Source passage –
Though they shared a stage at the University of Denver on Wednesday evening, Mitt Romney and Barack Obama seemed in different worlds. Their tones presented an eerie, almost disconcerting dichotomy: Where Romney contested, Obama conversed; where Romney insisted, Obama dismissed; Where Romney had just finished his sprint up the steps of the Philadelphia Art Museum, Obama was on a coffee break between lectures at the University of Chicago. The candidates were entirely incongruous.

Why did Obama seem so much less prepared than Romney did?

What was it that gave Romney such a definitive debate victory? Did the Commission for Presidential Debates make a mistake in choosing Jim Lehrer? The following is my take on some of these questions that have pervaded American minds and airwaves since Wednesday night.

A Thought on the Downfalls of Passivity

For several weeks, the Romney-Ryan ticket has been the subject of intense media scrutiny. News personalities and journalists alike have pushed the ever-evasive pair to provide specifics on its tax and healthcare plans (e.g. Paul Ryan’s recent interview with Chris Wallace). If Romney felt that he could afford to shirk the electorate’s pleas for specifics thus far, he certainly must have believed that he would be pressed on such details during the first nationally-televised debate.

Romney came prepared: he marched on-stage Wednesday night with a heaping arsenal of statistics and figures. But the “specifics” Romney spewed didn’t quench the nation’s thirst for details. His supposed plans, proposals and numbers rang hollow in the ears of several venerated commentators. Josh Marshall of Talking Points Memo noted that Romney’s arguments were laden with glaring miscalculations. “The numbers simply don’t add up,” Marshall wrote. “It really is simple math. The studies Romney cited aren’t even studies. A couple are just (op-eds) by his advisors.”

New York Times columnist Gail Collins echoed Marshall’s point. According to Romney’s emphatic debate proclamations, she noted that, “taxes will go down, but not revenues. The health care reform plan will go away, except for all the popular parts, which will magically remain intact.” Romney’s words were glazed in opportunism and in want of coherence.

To the chagrin of many on the left, President Obama employed a crippling passivity. His subtle nods, reverberating silences and almost patronizing smirks propagated a general air of concession. Pinned against Romney’s feigned charisma, Obama’s efforts were futile; his submissive energy fell flat.

(Page and screen pointing data)
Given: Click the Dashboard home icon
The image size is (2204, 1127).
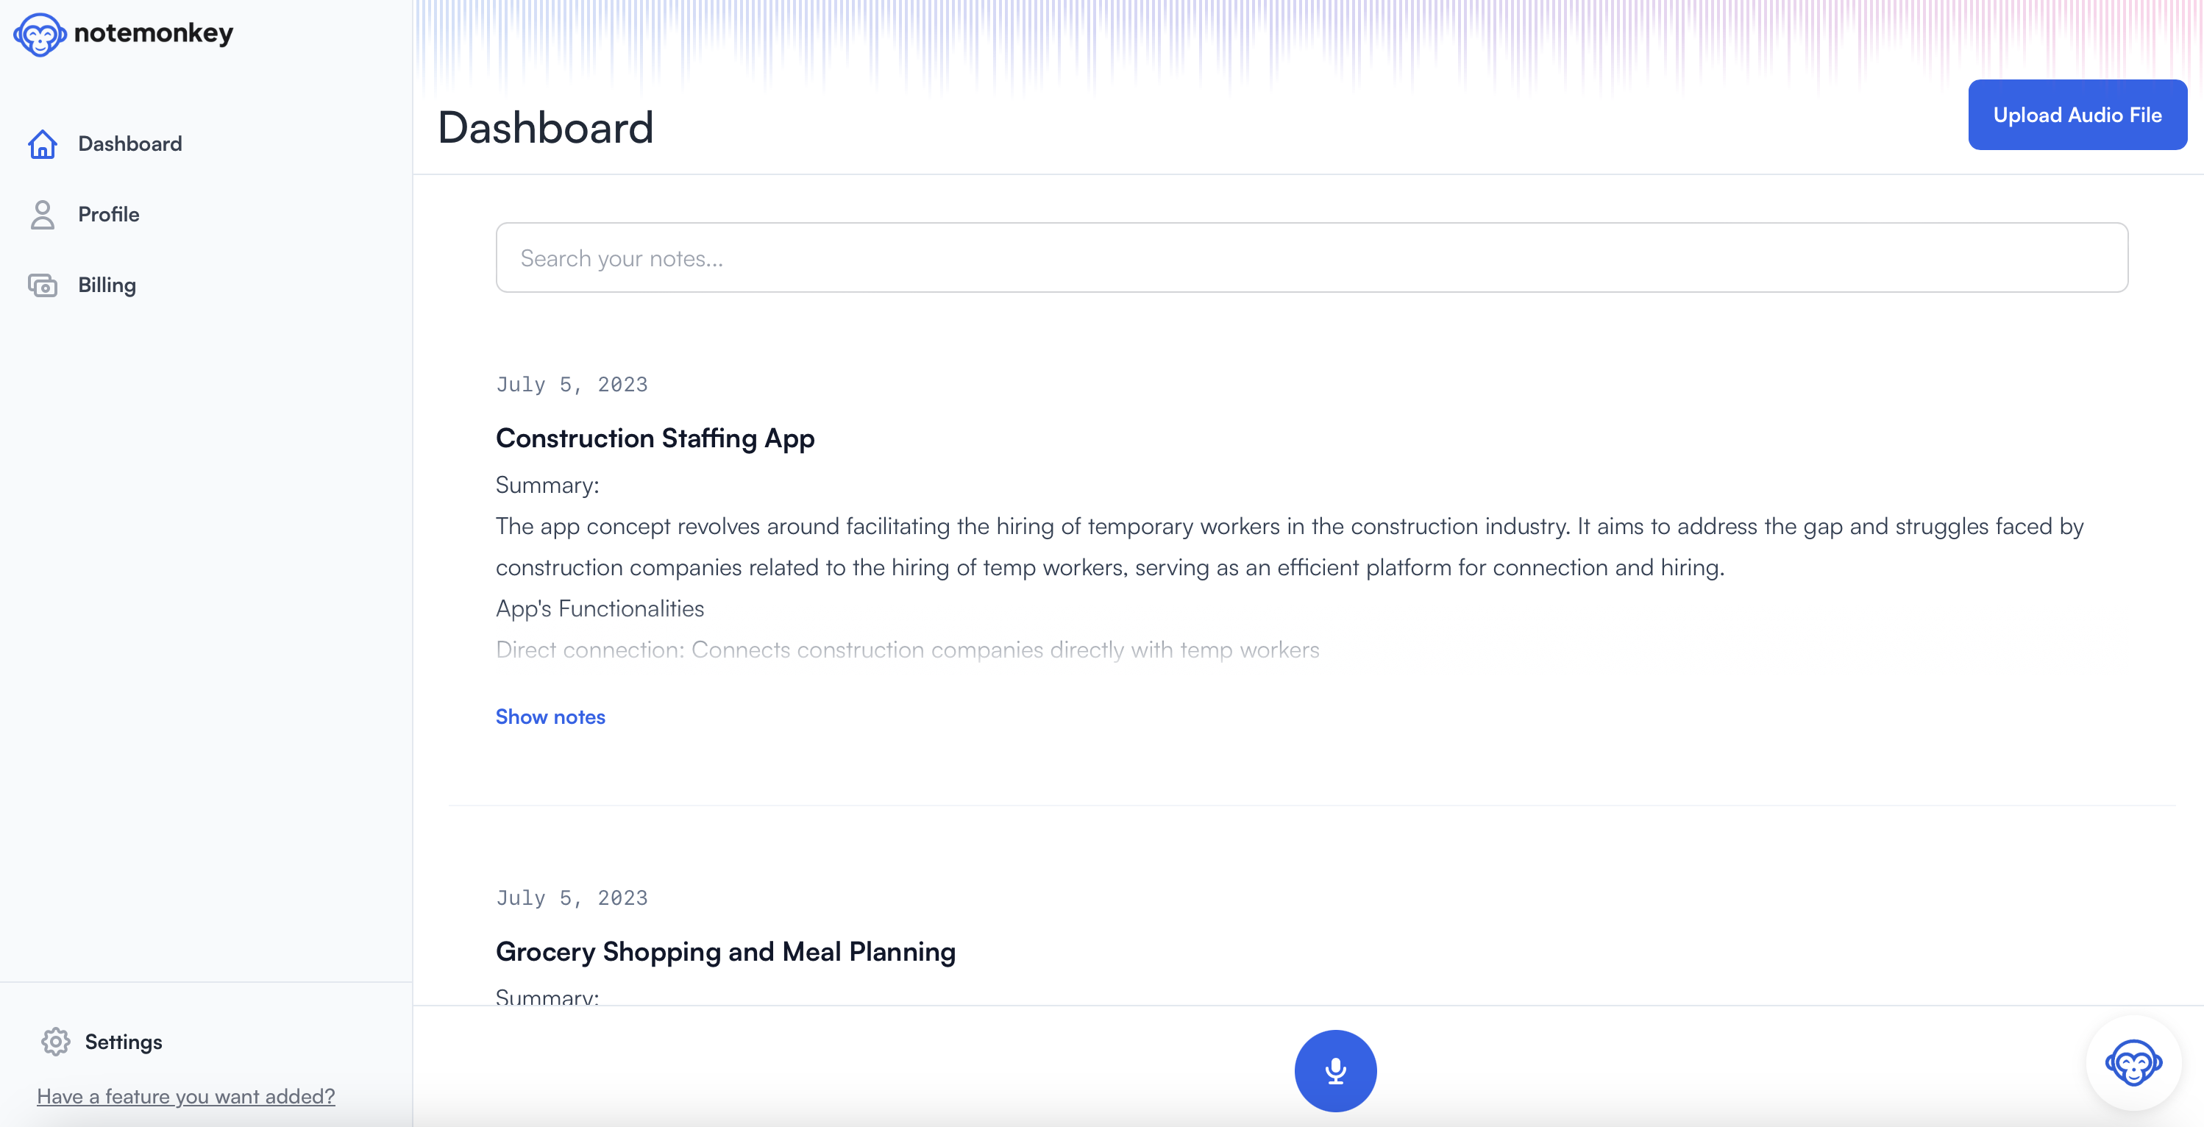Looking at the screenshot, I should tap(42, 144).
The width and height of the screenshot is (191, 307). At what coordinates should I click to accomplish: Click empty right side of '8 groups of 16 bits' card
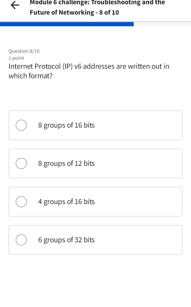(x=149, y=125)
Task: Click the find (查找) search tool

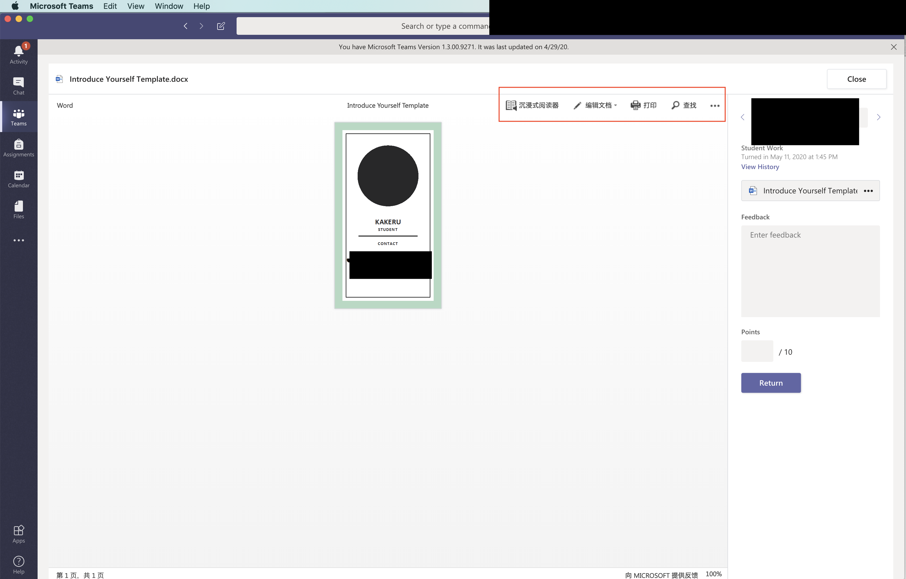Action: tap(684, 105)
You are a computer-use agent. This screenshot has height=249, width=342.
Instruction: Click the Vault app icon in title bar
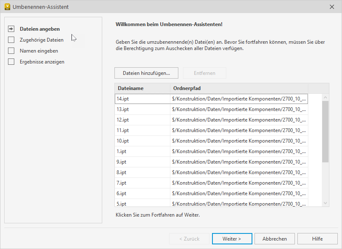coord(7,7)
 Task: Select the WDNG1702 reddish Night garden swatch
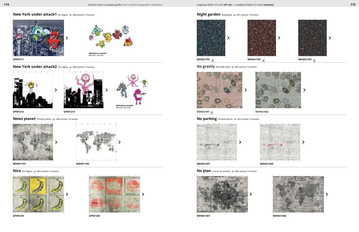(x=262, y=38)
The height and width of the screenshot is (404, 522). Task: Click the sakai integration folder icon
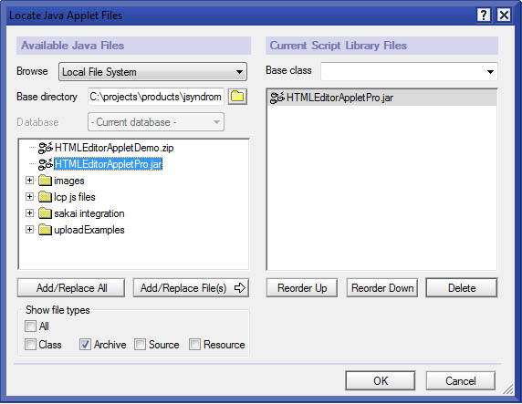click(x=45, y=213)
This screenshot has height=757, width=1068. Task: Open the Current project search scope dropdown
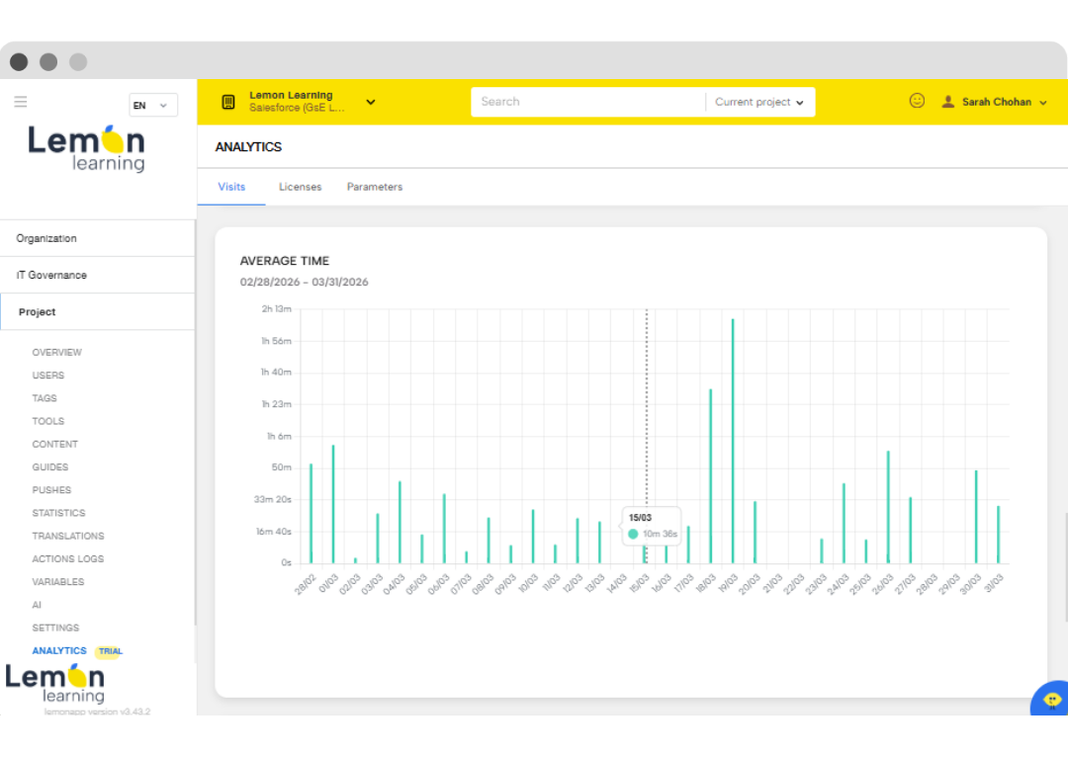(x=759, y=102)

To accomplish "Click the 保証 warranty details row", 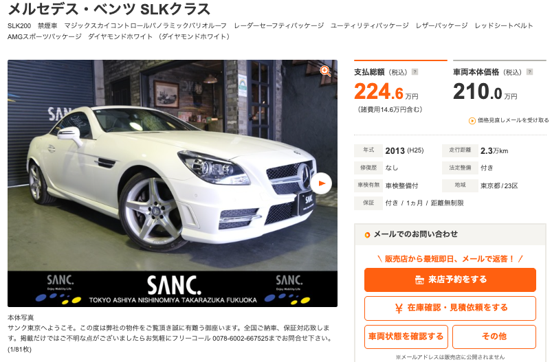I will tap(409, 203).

Requirement 1 – Summarize the debate commentary in two sentences.
Requirement 2 – Set down the part of the debate commentary that opens with the words containing "Why did Obama" and closes with "since Wednesday night.", keeping its wording unchanged.
The records bear no relation to the debate commentary.

Correct answer 1 – The debate commentary contrasts Romney's combative tone with Obama's detached manner at the debate at the University of Denver and argues that Romney arrived with many statistics, but commentators such as Josh Marshall and Gail Collins found them flawed or incoherent. It also contends that Obama's passivity, seen in his nods, silences and smirks, conveyed an air of concession and fell flat.

Correct answer 2 –
Why did Obama seem so much less prepared than Romney did?

What was it that gave Romney such a definitive debate victory? Did the Commission for Presidential Debates make a mistake in choosing Jim Lehrer? The following is my take on some of these questions that have pervaded American minds and airwaves since Wednesday night.